Essay: The value of things made by hand.

KOTZEBUE — The west wind off the ice has kept the bugs down, and on the sunny summer nights I’ve been working on a kayak for my daughter, China. Actually, I’m copying one my dad built back in the 1970s, a light hunting craft that I used all my life.

These days I have cordless power tools — drills, screw guns and a jigsaw — items that would have been magic in my youth, when I was woodworking with hand saws, chisels and a brace-and-bit. (Not to mention first snowshoeing out to find a tree, then hauling it home to make boards.) I’ve been surprised, though, piecing a kayak together here on a blue tarp, how impatient I am. I miss not being busy, and immersing myself in a project. Once in a while I stop and marvel at these modern riches — even this blue disposable tarp.
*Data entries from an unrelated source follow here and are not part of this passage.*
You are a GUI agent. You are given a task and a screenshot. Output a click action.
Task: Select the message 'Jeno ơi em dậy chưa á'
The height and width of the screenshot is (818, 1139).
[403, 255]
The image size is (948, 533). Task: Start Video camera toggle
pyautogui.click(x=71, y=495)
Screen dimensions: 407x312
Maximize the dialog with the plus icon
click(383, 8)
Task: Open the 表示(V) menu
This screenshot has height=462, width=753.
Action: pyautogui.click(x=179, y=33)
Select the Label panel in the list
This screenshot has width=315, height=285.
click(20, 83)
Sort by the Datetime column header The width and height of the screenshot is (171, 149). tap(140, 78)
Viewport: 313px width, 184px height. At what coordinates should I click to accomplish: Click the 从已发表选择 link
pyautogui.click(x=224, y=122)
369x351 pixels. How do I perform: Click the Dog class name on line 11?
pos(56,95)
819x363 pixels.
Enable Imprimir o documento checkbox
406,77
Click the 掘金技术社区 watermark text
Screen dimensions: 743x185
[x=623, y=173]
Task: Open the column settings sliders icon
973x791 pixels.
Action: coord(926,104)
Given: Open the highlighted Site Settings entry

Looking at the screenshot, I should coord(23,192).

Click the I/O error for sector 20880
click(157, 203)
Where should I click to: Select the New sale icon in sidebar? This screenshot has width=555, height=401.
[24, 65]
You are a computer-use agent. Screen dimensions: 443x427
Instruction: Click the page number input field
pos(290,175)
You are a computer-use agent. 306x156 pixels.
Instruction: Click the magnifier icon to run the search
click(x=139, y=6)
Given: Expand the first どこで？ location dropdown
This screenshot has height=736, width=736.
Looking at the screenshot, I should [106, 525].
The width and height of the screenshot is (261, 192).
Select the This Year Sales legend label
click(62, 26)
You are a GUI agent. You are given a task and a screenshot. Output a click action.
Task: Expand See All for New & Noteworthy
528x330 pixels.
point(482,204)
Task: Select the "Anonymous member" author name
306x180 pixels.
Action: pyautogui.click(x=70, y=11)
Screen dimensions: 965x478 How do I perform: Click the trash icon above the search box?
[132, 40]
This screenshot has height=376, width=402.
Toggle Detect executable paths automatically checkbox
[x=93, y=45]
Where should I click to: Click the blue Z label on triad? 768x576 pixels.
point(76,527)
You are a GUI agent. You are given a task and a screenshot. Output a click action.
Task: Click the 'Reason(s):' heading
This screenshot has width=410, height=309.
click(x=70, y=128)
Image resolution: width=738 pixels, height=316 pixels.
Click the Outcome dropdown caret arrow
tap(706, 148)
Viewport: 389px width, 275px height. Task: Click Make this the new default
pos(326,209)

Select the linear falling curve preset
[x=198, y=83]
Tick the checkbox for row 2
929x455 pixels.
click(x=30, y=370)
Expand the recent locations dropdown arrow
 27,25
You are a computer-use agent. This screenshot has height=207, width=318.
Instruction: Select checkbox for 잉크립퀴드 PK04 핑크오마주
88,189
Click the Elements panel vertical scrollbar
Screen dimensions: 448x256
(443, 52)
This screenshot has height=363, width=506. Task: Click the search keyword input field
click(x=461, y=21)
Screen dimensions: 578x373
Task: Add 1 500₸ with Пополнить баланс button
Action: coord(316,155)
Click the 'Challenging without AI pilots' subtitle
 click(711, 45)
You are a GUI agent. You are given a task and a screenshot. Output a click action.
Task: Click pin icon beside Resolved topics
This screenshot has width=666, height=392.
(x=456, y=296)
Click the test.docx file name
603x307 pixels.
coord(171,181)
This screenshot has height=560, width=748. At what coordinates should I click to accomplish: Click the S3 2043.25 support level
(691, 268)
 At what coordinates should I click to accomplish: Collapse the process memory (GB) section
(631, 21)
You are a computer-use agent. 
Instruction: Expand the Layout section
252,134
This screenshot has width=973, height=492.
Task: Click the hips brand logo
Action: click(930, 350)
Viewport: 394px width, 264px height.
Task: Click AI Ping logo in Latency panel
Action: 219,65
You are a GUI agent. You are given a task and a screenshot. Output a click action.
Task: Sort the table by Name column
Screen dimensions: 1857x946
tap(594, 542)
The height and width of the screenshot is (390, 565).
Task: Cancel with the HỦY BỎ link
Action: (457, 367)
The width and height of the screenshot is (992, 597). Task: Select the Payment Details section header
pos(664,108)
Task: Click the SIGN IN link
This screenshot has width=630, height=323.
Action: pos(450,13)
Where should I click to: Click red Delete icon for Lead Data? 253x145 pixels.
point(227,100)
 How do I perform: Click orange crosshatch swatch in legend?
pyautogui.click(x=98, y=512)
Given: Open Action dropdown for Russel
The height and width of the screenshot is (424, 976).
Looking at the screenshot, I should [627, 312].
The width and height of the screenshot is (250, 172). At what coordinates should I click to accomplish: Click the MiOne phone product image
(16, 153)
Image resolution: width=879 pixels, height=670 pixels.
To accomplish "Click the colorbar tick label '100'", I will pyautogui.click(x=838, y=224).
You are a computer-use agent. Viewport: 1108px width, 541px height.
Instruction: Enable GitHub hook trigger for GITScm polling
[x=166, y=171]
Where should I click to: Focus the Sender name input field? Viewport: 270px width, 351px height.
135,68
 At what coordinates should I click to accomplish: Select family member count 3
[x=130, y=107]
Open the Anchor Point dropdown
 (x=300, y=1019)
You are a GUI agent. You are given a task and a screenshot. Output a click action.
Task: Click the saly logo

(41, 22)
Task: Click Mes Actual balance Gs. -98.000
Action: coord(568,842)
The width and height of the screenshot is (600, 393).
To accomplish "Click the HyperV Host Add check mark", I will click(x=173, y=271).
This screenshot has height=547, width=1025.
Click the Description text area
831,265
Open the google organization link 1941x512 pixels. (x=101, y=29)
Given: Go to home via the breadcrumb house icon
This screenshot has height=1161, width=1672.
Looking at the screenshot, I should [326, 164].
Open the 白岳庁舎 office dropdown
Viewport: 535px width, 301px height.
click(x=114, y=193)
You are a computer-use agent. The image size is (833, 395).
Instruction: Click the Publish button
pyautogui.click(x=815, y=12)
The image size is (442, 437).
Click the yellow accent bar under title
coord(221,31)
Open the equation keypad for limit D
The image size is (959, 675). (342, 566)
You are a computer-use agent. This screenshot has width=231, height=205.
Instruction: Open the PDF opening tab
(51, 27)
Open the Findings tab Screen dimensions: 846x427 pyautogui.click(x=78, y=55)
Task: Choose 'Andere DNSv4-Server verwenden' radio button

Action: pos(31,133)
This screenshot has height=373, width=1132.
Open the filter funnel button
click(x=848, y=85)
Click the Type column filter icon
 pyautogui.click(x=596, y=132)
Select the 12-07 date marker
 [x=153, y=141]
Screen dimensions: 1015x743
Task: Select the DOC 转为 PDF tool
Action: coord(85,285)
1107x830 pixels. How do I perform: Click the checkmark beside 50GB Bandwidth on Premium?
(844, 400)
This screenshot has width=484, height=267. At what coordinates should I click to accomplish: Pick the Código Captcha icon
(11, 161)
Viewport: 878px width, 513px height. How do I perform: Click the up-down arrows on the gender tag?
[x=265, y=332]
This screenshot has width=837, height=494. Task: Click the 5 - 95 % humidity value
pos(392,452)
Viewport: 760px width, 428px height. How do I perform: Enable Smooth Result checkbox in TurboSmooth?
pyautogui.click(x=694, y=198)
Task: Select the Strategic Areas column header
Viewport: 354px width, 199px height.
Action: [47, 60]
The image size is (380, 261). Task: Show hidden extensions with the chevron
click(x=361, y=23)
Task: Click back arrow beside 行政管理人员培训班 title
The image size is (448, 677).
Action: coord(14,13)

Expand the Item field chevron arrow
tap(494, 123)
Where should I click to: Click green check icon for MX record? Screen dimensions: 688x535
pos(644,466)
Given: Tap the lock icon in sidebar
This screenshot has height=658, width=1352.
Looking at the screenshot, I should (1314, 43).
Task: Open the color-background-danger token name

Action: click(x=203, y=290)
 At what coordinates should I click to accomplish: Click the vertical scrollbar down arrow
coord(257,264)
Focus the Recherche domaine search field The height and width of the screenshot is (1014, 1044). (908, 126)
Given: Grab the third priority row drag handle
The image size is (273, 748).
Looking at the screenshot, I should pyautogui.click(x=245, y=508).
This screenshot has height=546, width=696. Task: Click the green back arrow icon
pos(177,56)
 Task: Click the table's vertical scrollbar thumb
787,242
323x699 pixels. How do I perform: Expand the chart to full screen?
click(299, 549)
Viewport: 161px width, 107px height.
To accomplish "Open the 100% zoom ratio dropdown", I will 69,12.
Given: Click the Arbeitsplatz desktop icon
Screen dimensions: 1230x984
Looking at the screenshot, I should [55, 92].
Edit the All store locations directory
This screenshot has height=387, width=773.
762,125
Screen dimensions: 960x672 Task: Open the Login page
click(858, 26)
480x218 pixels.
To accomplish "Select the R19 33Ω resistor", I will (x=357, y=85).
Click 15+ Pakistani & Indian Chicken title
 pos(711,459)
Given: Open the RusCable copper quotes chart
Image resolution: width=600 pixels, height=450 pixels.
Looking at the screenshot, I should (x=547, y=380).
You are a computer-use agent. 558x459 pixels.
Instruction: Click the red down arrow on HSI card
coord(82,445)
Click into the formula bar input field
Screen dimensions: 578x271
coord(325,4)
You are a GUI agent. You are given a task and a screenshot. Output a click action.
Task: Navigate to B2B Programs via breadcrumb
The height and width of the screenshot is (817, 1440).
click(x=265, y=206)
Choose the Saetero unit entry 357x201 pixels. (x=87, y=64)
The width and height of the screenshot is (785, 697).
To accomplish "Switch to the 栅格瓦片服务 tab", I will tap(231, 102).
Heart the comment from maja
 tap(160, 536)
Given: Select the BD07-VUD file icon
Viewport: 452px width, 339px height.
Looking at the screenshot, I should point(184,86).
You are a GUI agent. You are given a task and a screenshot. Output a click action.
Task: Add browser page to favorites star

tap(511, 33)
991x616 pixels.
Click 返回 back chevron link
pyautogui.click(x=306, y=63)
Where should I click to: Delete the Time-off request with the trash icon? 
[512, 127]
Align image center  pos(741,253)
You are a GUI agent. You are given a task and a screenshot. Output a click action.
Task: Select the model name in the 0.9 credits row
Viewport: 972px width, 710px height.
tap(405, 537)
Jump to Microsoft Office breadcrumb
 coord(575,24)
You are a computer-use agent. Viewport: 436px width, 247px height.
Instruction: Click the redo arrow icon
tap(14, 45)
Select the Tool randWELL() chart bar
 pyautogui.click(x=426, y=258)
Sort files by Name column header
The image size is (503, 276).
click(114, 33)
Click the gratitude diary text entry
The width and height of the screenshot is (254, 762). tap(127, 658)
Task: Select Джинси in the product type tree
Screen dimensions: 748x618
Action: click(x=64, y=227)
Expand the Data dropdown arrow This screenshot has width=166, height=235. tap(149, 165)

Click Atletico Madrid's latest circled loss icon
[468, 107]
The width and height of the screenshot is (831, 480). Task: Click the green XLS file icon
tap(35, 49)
This winter when China and I snowgoed downriver from our home along the Kobuk, I lashed that old kayak on my sled. It had hung under the cache for decades, and suffered, and snow finally buckled it. Over the years porcupine had crawled inside to gnaw the frames, and bears strolling by had fondled it. The ancient spruce stringers cracked more as I tightened the ropes. I felt bad hearing that breaking wood. Our sleds and kayaks were so vital and valuable when I was a kid, back a half-century and more, when this craft was made.

Standing there on the snow, I recalled the spring that Oliver Cameron camped at Amaktuk, a slough near our sod igloo, and how he’d walk down the bluff to help my dad build his first kayak. Those were simpler times. It was easier to recognize the value of things, and a kayak meant you could hunt the tundra after breakup, after the water dropped. Oliver was known for knowing things and he recommended skinning it with canvas, painting the cloth, then waxing it. He was living under a homemade canvas tent, with little besides a cooking pot and hand tools. Oliver enjoyed making tools, and I can still hear him filing teeth out of my dad’s ripsaw to make bigger teeth so it would cut faster.

My dad, Howie, worked on the snowdrift in front of our house, ripping spruce stringers on crude spruce-pole sawhorses. Geese flew overhead, calling, and caribou crossed the melting river ice. Day and night they climbed out on the drift, shook off, and headed north.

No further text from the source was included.